The device has been fabricated via the ThELMA process and shows a film thickness of 24 μm. Its footprint is about 1080 μm × 490 μm. The epitaxial growth of the structural polysilicon layer has been obtained over a 2.5 μm–thick thermal oxide layer and a plasma-enhanced chemical vapor deposited 1.6 μm–thick layer. After the epitaxial growth, a deep reactive ion etching stage has been adopted to dig trenches and holes; subsequently, the sacrificial oxide has been removed, to allow releasing the suspended structure. Further details can be found in [2].

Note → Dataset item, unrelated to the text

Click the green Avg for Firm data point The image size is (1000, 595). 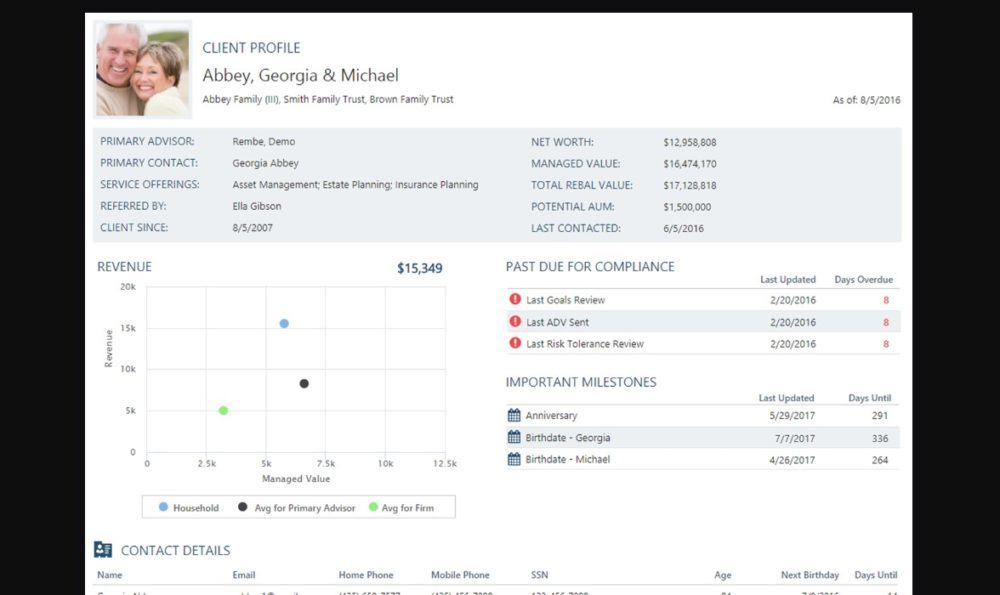[x=223, y=410]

Three different in-plane stopper sizes have been considered. All the geometries are characterized by a cross-section at the bottom featuring a dimension of 3.9 µm in the direction parallel to the shuttle motion; the other dimension has been set to vary and take the values 3.9, 4.4 and 4.9 µm. The choice to vary only the in-plane size of the stopper perpendicular to the motion of the movable parts has been adopted to allow the moment of inertia of the failing cross-section connecting the stopper itself to the substrate to vary linearly with it. The other way around, by varying instead the dimension parallel to the motion, the aforementioned moment of inertia would consequently change cubically, impacting considerably the load-carrying capacity of the entire device.

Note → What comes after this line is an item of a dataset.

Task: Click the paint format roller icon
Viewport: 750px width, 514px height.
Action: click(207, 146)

The experimental setup consisted of a probe station with an optical microscope, micromanipulators, an Agilent E4980A capacitance meter (Agilent Technologies, Santa Clara, CA, USA), two Agilent 6614C digital DC power supplies (Agilent Technologies, Santa Clara, CA, USA), and one AVHzY RD6018 (HangZhou RuiDeng Technology Co., Ltd., Hangzhou, China) DC power supply. To assess the pristine condition of the stopper, the shuttle has been first pushed against the stopper itself by imposing a DC voltage to the comb finger stators, up to 40 V. This first stage has been carried out by means of the capacitance meter DC bias. In a second stage, an additional DC voltage has been applied to the parallel plate capacitors by exploiting the DC power suppliers connected in series. The latter voltage has been increased stepwise, 0.5 V each step, until the failure of the stopper. The capacitance meter connected to the comb fingers has provided the measure of the capacitance change $\Delta C$ induced by the voltage rise. Whenever stopper failure has occurred, a pull-in event caused by the contact of the shuttle and the parallel plate surfaces has been caught in real time in the $\Delta C-V$ curve; the said pull-in voltage has been next exploited to identify the failure condition. To make sure that failure has occurred as expected, a post-mortem testing has been performed with the capacitance meter only, to record a further $\Delta C-V$ response and compare it to the former one, acquired during the first two stages of the same test. The described experimental setup has achieved two important objectives: first, it has allowed to run a static test, with voltage increased smoothly to control the stress state in the failing part and also allow data reduction in a clear way [16]; second, it has granted to identify the conditions leading to stopper failure through a pull-in, partially removing the uncertainties at this length-scale.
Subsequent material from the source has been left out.